**Quoted text:**
☆ ☆ ☆ ☆ ☆

I don't know how much memory to expect to be allocated.
Percpu Memory allocated to the percpu allocator used to back percpu allocations. This stat excludes the cost of metadata.
https://www.kernel.org/doc/html/latest/filesystems/proc.html?highlight=meminfo

Some time back there was a memory leak with check_mk. It doesn't seem to happen at your end but I wanted to post it anyway. Maybe it gives you any ideas.
https://forum.proxmox.com/threads/pve6-slab-cache-grows-until-vms-start-to-crash.58307/

You could try to install pve-kernel 5.4 and see if that resolves it.
 
There is a very serious issue with LXC and ram usage under ZFS. OOMkiller is running constantly on containers that had ram from 5.x that was just fine for them forever. Suddenly i need to add 1, 2 or even 4GB to all containers.

I think caches are being accounted for to the CT's, oomkiller comes when they overrun (I see this on ancient jessie containers running just a couple apaches and a mysql with maybe 150-200MB of ram total in use for the processes, sitting in a 2GB container - then mysql is down, cuz it was killed once the cache grows).

I think the containers are not allowed to evict cache ram (or there's no mechanism for it), and just overflow til OOM comes. And no amount of ram assigned to the container will help because caches just grow until they overflow.

However, if you drop your ZFS caches, suddenly the CT's ram usage goes back to nearly nothing outside of actual processes.

echo 3 > /proc/sys/vm/drop_caches

Then check ram usage on your container.
 
Last edited:
This is ridiculous, this container is running a simple apache and mailman with a gig of ram:

total used free shared buffers cached Mem: 1048576 1048464 112 920736 0 921504 -/+ buffers/cache: 126960 921616 Swap: 1572864 524348 1048516 #ps auxwwf bash: fork: Cannot allocate memory

A very serious issue. Adding more ram wont help, eventually cache will fill. Meanwhile OOMkiller took out part of mailman which wedged it.

This is on pve 6.3 with a debian 8.11 client but it happens to all versions of debian or ubuntu or redhat on any pve 6.x or 5.x.

After restart, no issues:

total used free shared buffers cached Mem: 1048576 294692 753884 8392 0 27400 -/+ buffers/cache: 267292 781284 Swap: 1572864 0 1572864

Seems to be a known issue. Is there some lxc.conf option we can tweak to change this behaviour?

https://discuss.linuxcontainers.org/t/container-sees-buffer-cached-memory-as-used/10699
 
Last edited:
from the linked post, did you check whether you might be bitten by this (one usual culprit is non-persistent journal, but given the distro versions you use that doesn't seem too likely ;)):

Remember that tmpfs usage will count as memory usage within a cgroup, so a system with no obvious memory usage through processes but high amount of used memory can sometimes be caused by tmpfs filesystems consuming the memory.

☆ ☆ ☆ ☆ ☆

**Recorded data:**
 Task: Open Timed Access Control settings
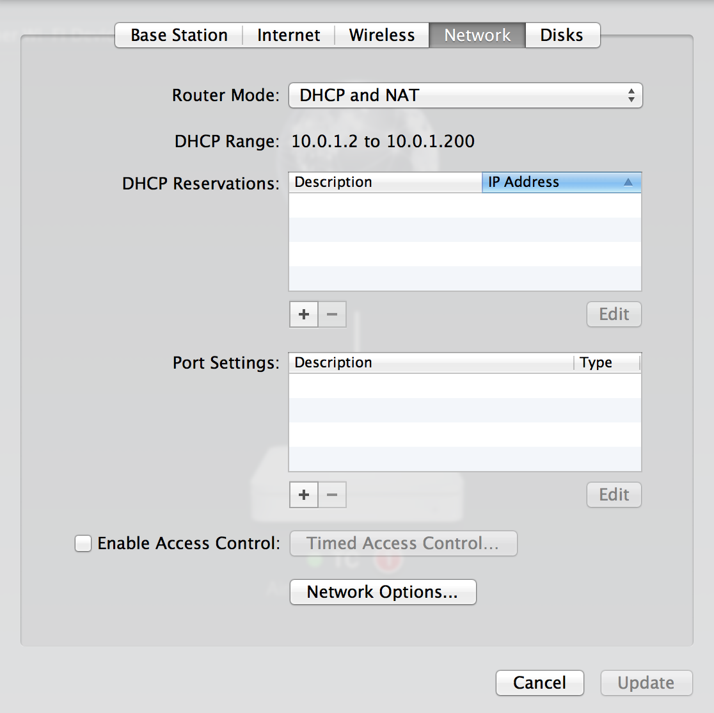(x=404, y=543)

☆ ☆ ☆ ☆ ☆

**Tasks to carry out:**
1 - Translate into Spanish this sentence from the forum thread on container memory usage: "However, if you drop your ZFS caches, suddenly the CT's ram usage goes back to nearly nothing outside of actual processes."
2 - Rewrite the forum thread on container memory usage from "I don't know" up to and including "that resolves it.", with "cache leak" in place of "memory leak".

**Completed exercise:**
1 - Sin embargo, si vacías las cachés de ZFS, de repente el uso de RAM del CT vuelve a ser casi nulo fuera de los procesos reales.

2 -
I don't know how much memory to expect to be allocated.
Percpu Memory allocated to the percpu allocator used to back percpu allocations. This stat excludes the cost of metadata.
https://www.kernel.org/doc/html/latest/filesystems/proc.html?highlight=meminfo

Some time back there was a cache leak with check_mk. It doesn't seem to happen at your end but I wanted to post it anyway. Maybe it gives you any ideas.
https://forum.proxmox.com/threads/pve6-slab-cache-grows-until-vms-start-to-crash.58307/

You could try to install pve-kernel 5.4 and see if that resolves it.